- _GIVEN PROBLEM_: Print the lines below verbatim, from the line containing "This screenshot has height=1154, width=649." through the line containing "coordinates (299, 560).".

Data listing
(begin)

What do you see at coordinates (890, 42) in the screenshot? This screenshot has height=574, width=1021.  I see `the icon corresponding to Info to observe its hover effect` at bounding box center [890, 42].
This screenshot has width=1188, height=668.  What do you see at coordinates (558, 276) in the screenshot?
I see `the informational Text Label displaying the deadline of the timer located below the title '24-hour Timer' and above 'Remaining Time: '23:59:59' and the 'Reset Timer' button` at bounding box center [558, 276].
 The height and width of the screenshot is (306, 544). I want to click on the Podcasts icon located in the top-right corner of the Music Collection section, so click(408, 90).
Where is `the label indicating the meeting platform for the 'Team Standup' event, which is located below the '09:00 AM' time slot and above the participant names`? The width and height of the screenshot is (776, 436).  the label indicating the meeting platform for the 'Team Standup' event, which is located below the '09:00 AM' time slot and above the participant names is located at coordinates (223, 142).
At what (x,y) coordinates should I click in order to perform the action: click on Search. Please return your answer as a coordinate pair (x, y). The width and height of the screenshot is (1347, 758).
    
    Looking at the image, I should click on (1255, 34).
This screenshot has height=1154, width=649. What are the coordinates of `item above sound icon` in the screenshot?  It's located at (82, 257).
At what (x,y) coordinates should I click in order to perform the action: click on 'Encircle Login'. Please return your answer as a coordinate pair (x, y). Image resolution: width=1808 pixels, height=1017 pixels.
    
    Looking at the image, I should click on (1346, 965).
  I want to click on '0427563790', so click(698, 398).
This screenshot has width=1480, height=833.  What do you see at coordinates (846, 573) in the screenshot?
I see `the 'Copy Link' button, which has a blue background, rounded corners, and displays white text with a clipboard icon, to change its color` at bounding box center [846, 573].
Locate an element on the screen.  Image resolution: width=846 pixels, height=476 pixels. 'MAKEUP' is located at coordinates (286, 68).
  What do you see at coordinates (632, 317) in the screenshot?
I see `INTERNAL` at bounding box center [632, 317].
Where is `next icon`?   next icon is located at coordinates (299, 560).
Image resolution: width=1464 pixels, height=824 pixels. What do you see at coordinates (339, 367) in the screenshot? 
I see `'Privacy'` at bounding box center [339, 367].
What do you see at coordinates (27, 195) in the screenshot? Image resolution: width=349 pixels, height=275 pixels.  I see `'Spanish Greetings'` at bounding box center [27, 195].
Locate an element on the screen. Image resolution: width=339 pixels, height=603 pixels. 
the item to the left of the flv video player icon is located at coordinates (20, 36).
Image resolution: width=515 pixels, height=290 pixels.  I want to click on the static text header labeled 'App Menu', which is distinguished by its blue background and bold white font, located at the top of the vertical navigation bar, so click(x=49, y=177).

(end)

- _RESULT OF THE EXERCISE_:
This screenshot has height=1154, width=649. What are the coordinates of `item above sound icon` in the screenshot?  It's located at (82, 257).
At what (x,y) coordinates should I click in order to perform the action: click on 'Encircle Login'. Please return your answer as a coordinate pair (x, y). Image resolution: width=1808 pixels, height=1017 pixels.
    
    Looking at the image, I should click on (1346, 965).
  I want to click on '0427563790', so click(698, 398).
This screenshot has width=1480, height=833.  What do you see at coordinates (846, 573) in the screenshot?
I see `the 'Copy Link' button, which has a blue background, rounded corners, and displays white text with a clipboard icon, to change its color` at bounding box center [846, 573].
Locate an element on the screen.  Image resolution: width=846 pixels, height=476 pixels. 'MAKEUP' is located at coordinates (286, 68).
  What do you see at coordinates (632, 317) in the screenshot?
I see `INTERNAL` at bounding box center [632, 317].
Where is `next icon`?   next icon is located at coordinates (299, 560).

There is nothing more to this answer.